Mr Nick Raynsford (Greenwich and Woolwich) (Lab):  May I come back to our earlier discussion about London? The right hon. Gentleman will be aware that it is precisely London that has accounted for the rapid growth in the coverage of LEPs since our debate this morning. I welcome the creation of a LEP to cover the whole region of London—the area that is covered by the Greater London authority. That seems to be a proper recognition of the role of economic development across London. However, there is a question about Croydon, on which the hon. Member for Croydon Central might be able to give us clarification. Is Croydon part of the London LEP, part of the coast to capital LEP, which I think it was proposing, or part of both? [ Interruption. ] If it is part of both, is the Minister confident that there is not some double counting here? 

Greg Clark:  I will check the arithmetic, but I am sure that there has been no double counting. I am delighted that the right hon. Gentleman asks the question because,

Column number: 624 
as my hon. Friend the Member for Croydon Central indicated from a sedentary position, it is indeed part of both, which is a significant reflection of the natural economic geography that we were talking about before lunch. As my hon. Friend knows, Croydon is very much part of London, but it is also part of an innovative proposal: the coast to capital LEP, which takes in a swathe of business activity with a lot in common from Croydon through to Gatwick and down to the south coast. This helps illustrate why the understandable desire to—[ Interruption. ] Does my hon. Friend the Whip want to intervene? 

Bill Wiggin (North Herefordshire) (Con):  Carry on, but keep it brief. 

Greg Clark:  I am devastated that the Whip is not taking as close an interest in my remarks as I might hope, but—[ Interruption. ]  

The Chair:  Order. It is extremely unusual for a Chair to have to tell a Minister who has the floor that there is too much chatter going on in the room. 

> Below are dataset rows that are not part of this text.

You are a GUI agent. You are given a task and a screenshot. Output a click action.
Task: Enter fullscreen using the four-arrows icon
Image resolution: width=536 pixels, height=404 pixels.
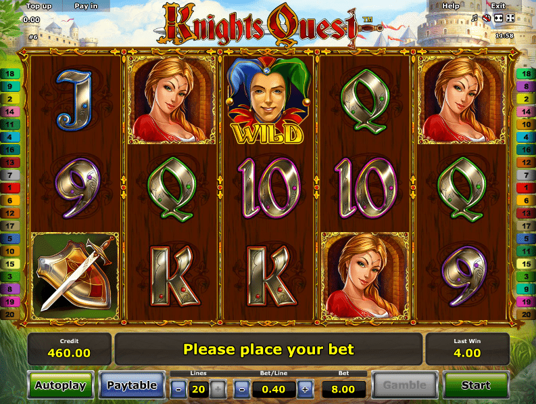tap(510, 18)
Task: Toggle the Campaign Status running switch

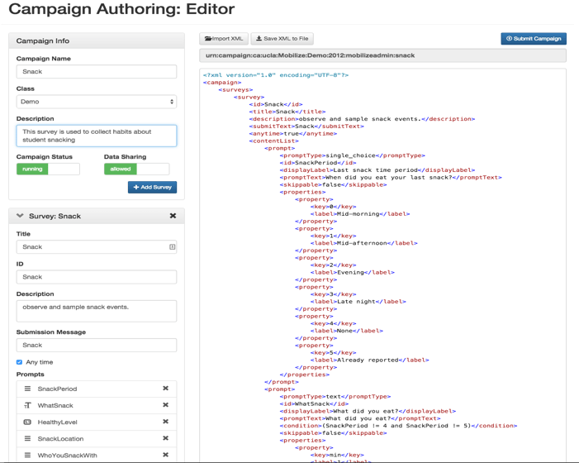Action: 48,169
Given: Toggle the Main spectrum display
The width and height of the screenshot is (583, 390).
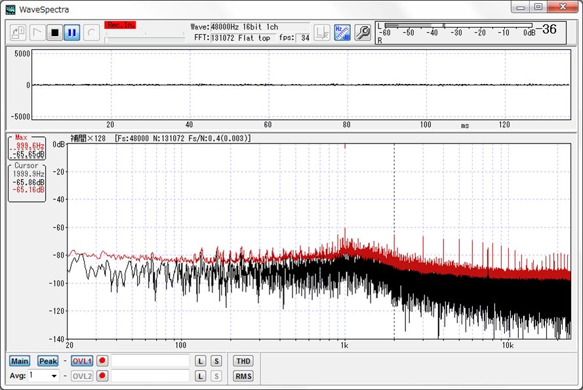Looking at the screenshot, I should (x=20, y=361).
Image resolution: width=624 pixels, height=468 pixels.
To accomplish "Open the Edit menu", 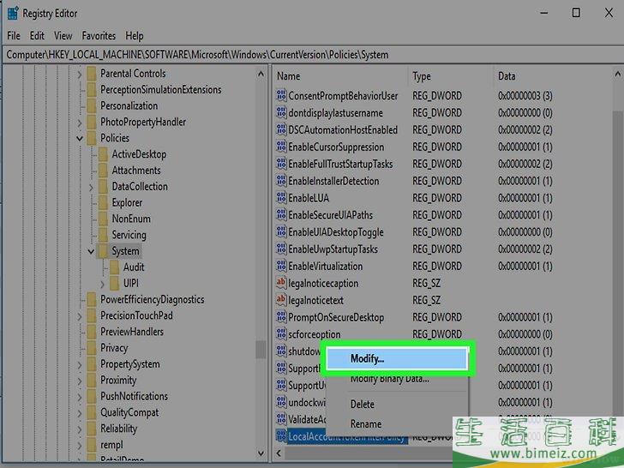I will point(37,36).
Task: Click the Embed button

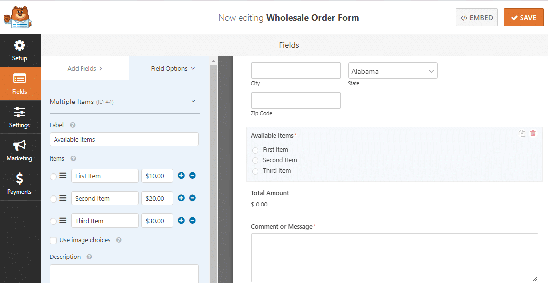Action: [476, 18]
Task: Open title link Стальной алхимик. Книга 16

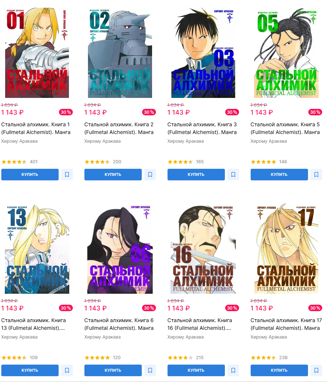Action: tap(200, 324)
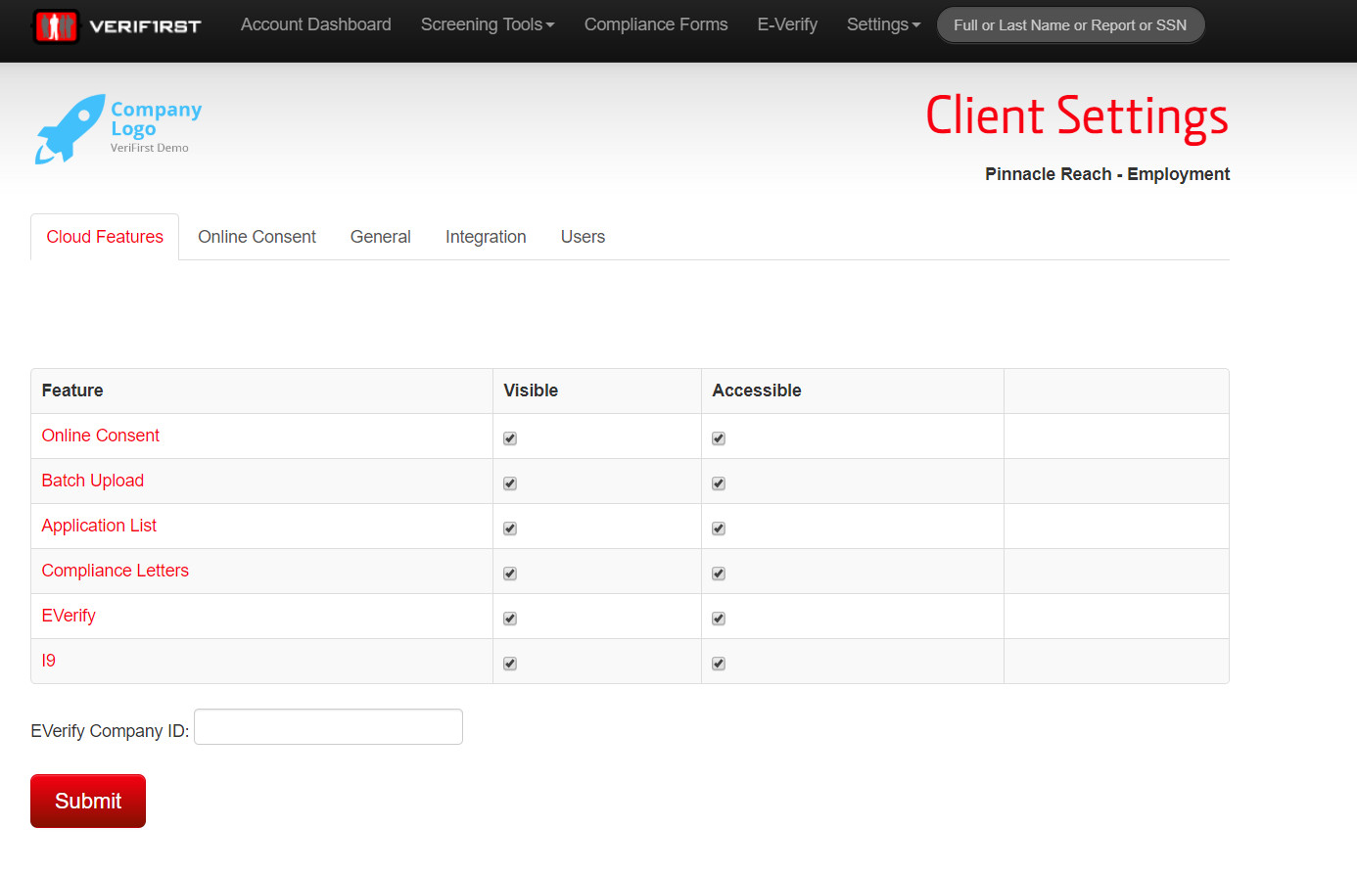Disable Accessible for Batch Upload

(718, 482)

Greg Clark:  I will bring my remarks to a more rapid conclusion, which I am sure which will meet the approval of the Whip—the pecking order is clear. 

It is right and proper that Croydon is part of both LEPs. Both are partnerships. Croydon will contribute to them both, and that is why we are taking this approach. If this were to be defined in statute in the way proposed, difficulties would be created that would hinder that. 

I take to heart the suggestions of the hon. Members for Birmingham, Erdington and for Worsley and Eccles South. In the spirit of what we have said before, we want the duty to co-operate to be meaningful and significant. It is important that matters of local economic co-operation are adequately reflected in the powers. We have had evidence from different groups—whether from the Local Government Association or from planners—that capturing this duty to co-operate by creating LEPs in a statutory form might not be the right approach. However, I will reflect on our debate and come back on Report with some suggestions as to how to deal with these matters. 

At the risk of incurring the displeasure of my hon. Friend the Member for North Herefordshire, I shall touch briefly on the particular point that the hon. Member for Birmingham, Erdington made about the sale of assets of the RDAs. It is absolutely right that the sale of any Government asset should protect value for money for the taxpayer. We are required to do that: it is the taxpayers’ investment and the taxpayers’ funds. The process that the Department for Business, Innovation and Skills is conducting will ensure that the local groups who might have an interest in taking on these assets have the chance to make a proper case. It will also meet the principle in the growth White Paper that assets and liabilities should be taken together so that there is no possibility—which was envisaged—of toxic assets, with liabilities left with local communities and the assets spirited away. It is important that the two are managed together. The Public Accounts Committee requires an approach that emphasises value for money, and I hope that hon. Members accept my assurance that our intention is that the arrangements will secure that. 

Column number: 625 

We accept, and want to promote, the importance of local economic co-operation in the duty to co-operate, and I will come back with suggestions about how that might happen Given those reassurances, I shall be grateful if my hon. Friend the Member for Bradford East withdraws the amendment. 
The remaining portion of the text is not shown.